At the end of the two-and-a-half-hour procedure, Hindira wakes and is zipped into a white spandex neck-to-knee compression garment that she'll wear for the next four weeks to reduce swelling. Then the two nurses help her make the slow walk to a recliner and hook her up to an IV, to replace lost fluids. Her mom takes her home two hours later, once-a-day prescriptions for Percocet (to ease pain) and arnica (a homeopathic remedy for bruising) in hand.

The Recovery

Hindira's recuperation is far from over. She spends most of the next 48 hours in bed, then returns to Dr. LoVerme's office for her first post-op checkup. She's still swollen and bruised but feeling better than right after the surgery ("It was excruciating! I could hardly move," she tells me now). She can only stand for about five minutes before nausea takes over, but the second week finds her able to take short, painful walks to the living room. By week three, she returns to work. The pain is less than she expected, and Dr. LoVerme says her recovery is right on track.

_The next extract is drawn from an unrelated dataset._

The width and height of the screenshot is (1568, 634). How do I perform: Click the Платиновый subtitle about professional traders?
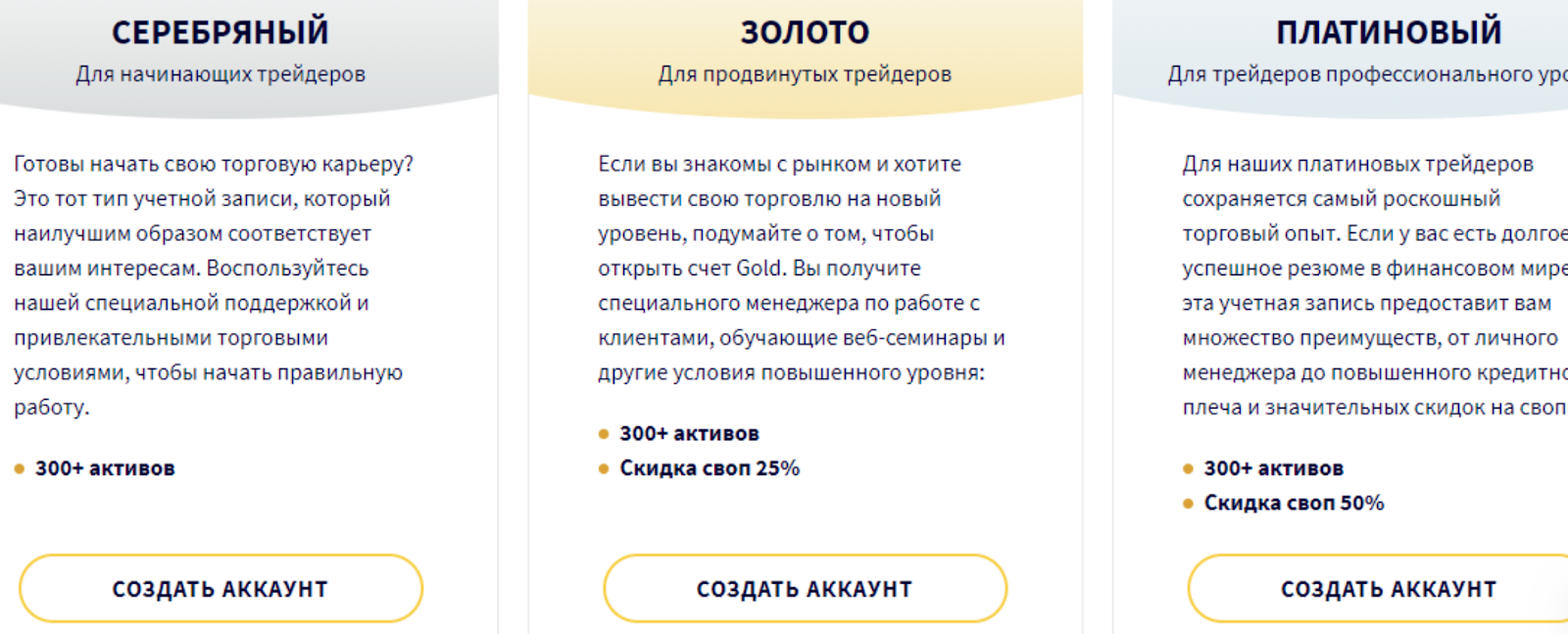1367,74
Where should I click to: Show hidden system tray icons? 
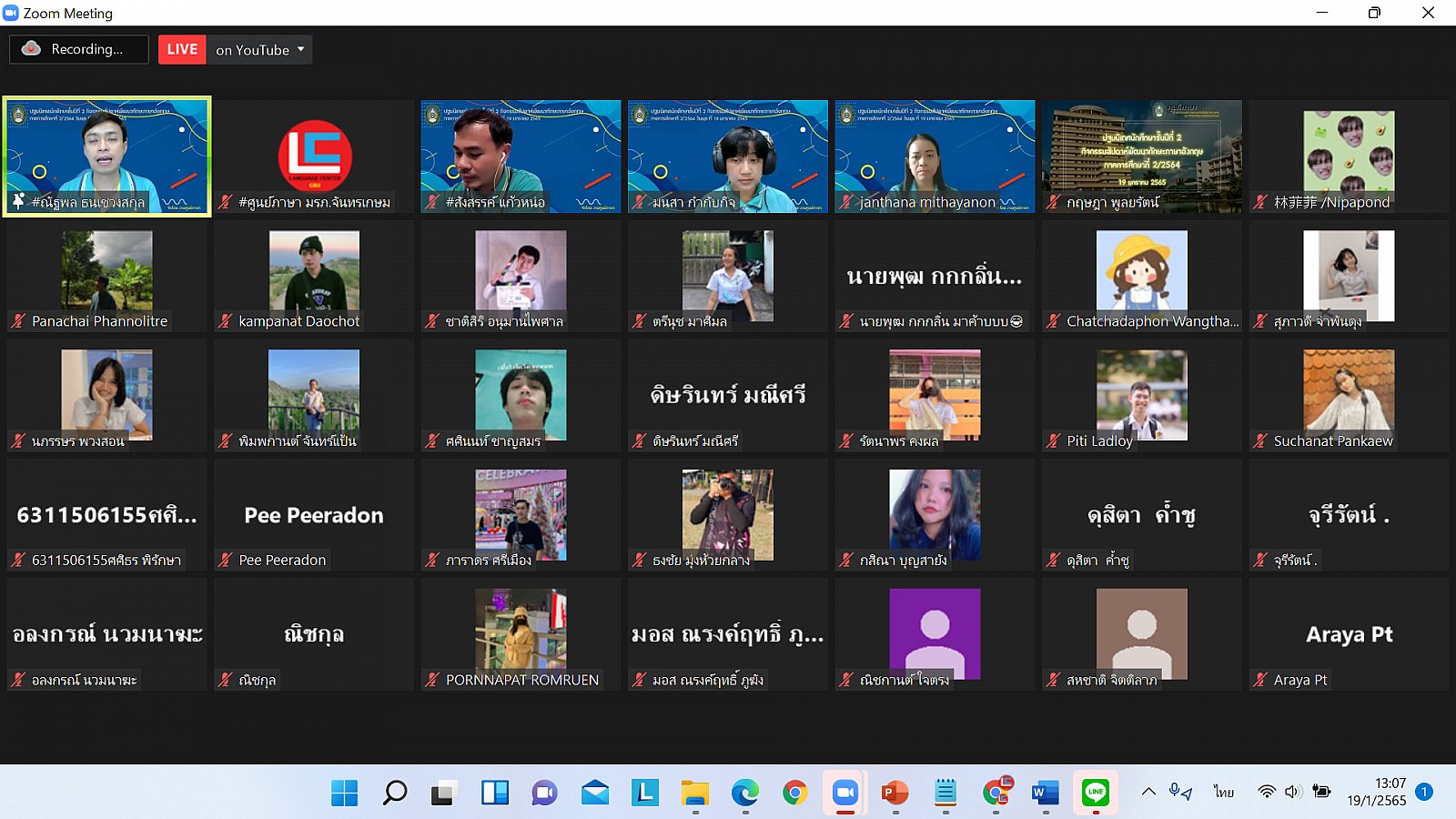(x=1148, y=792)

By week four, Hindira is feeling better and very pleased with the results. "My legs are still nice and thick, but the little fat deposits under my butt went down, my thighs got tighter and my waist is getting smaller," she says. She's a bit swollen and black-and-blue, but her clothes already feel looser. "I am more self-assured," Hindira says. "I can wear short shorts and skirts!" She says she'd do it again in a heartbeat, and wants to get her breasts done soon.

Considering your own elective surgery? While it may be more common than ever, it's not without risks. Get the facts before you sign on the dotted line.

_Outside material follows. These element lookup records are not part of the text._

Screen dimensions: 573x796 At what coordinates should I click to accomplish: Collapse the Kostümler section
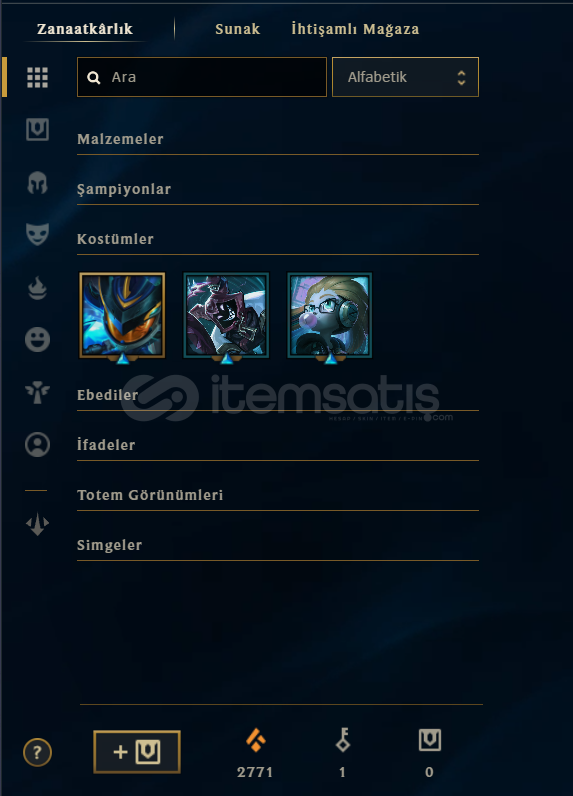coord(278,239)
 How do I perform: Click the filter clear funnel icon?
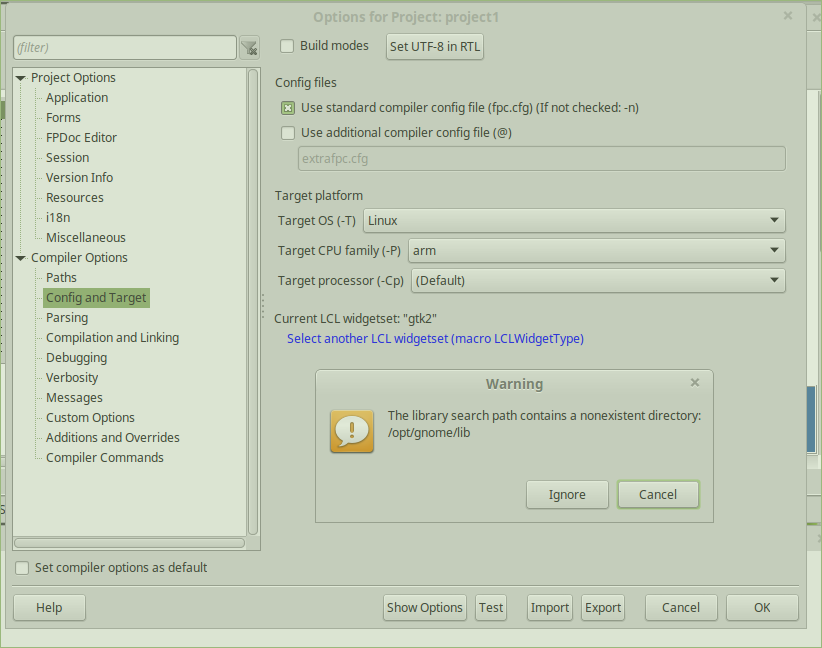tap(249, 47)
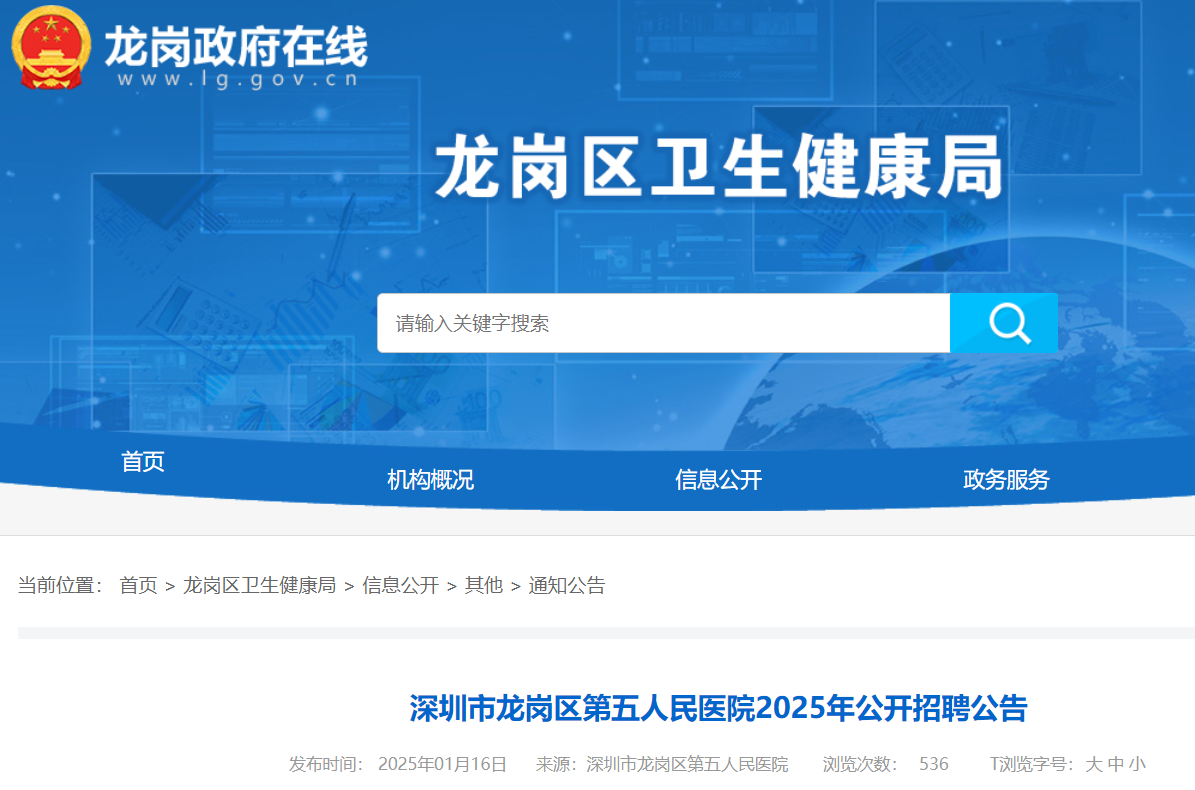Go to 信息公开 in the navigation bar

click(718, 479)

3 Questions to Ask Yourself Before Going Under the Knife:

1. Who am I doing it for? Why spend thousands of dollars on something you don't really want? Steer clear if your boyfriend wants to give you bigger breasts as a gift or your mother's been begging you to fix your nose since you were 13. You won't be satisfied if it's not your decision.

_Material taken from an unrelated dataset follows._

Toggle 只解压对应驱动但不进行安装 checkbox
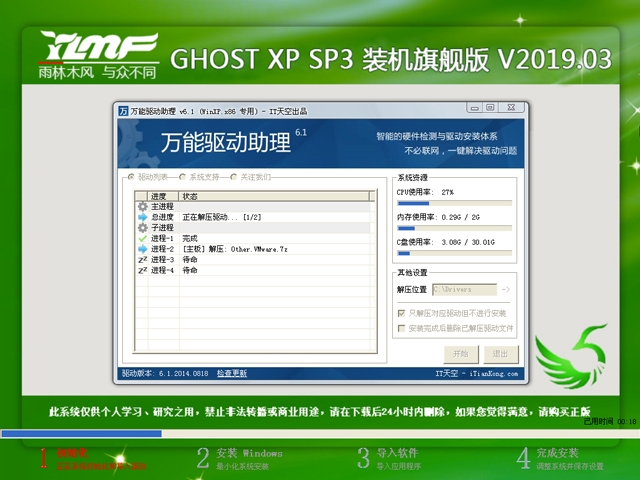 pyautogui.click(x=402, y=313)
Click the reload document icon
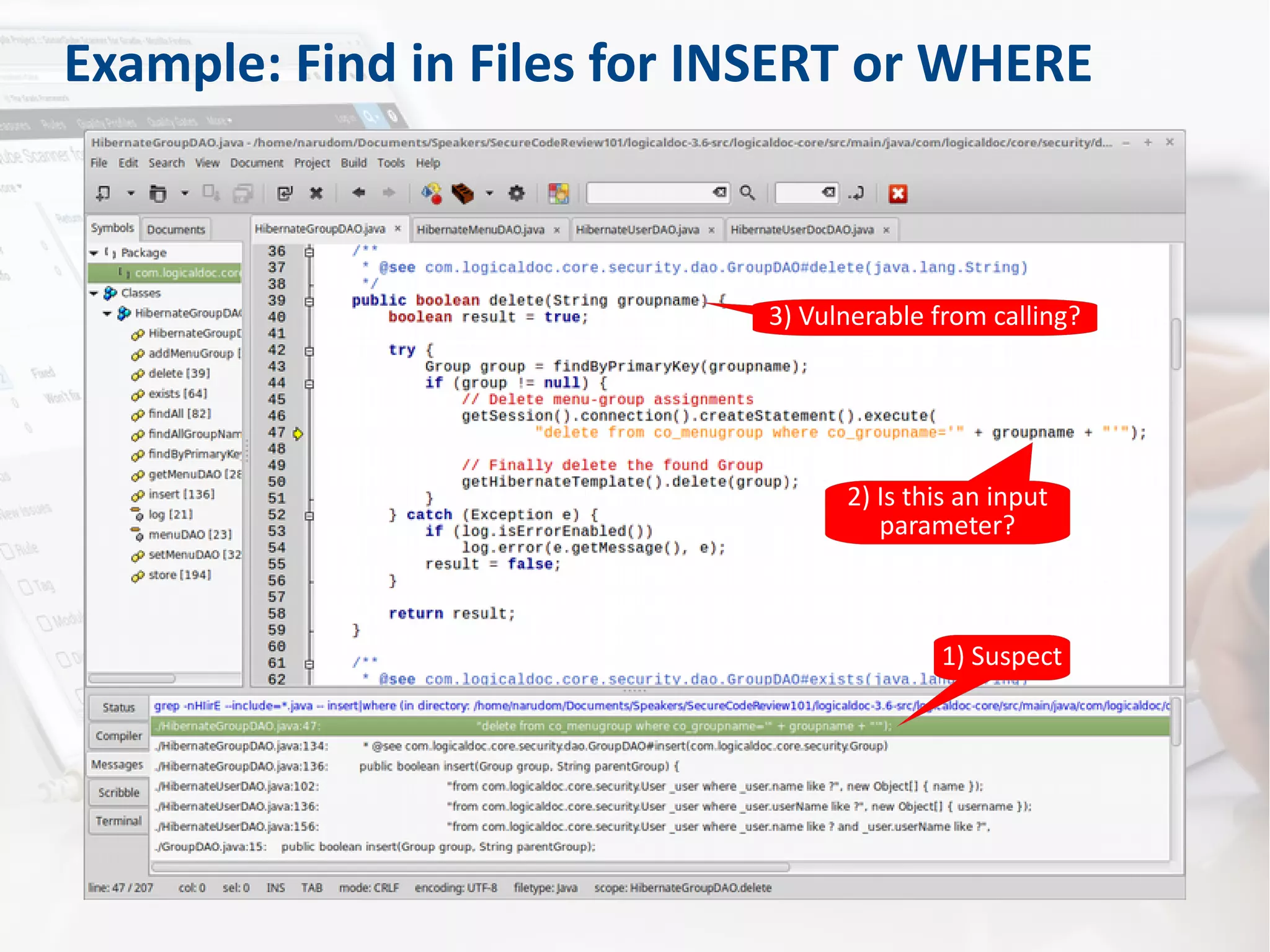This screenshot has height=952, width=1270. pos(285,194)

2. What Do I really want to change? If you have unresolved emotional issues, changing your body won't fix them. About 40 percent of women who had cosmetic surgery in 2006 were repeat customers, still unsatisfied after their first surgeries. You'll need inner work for real change.

3. Are my expectations realistic? We can assure you that surgery, no matter how extreme, will never make you Shakira's body double. Aim to look like yourself, only better. If you have loftier ideas, surgery will only leave you disappointed, and stay away from docs who say different.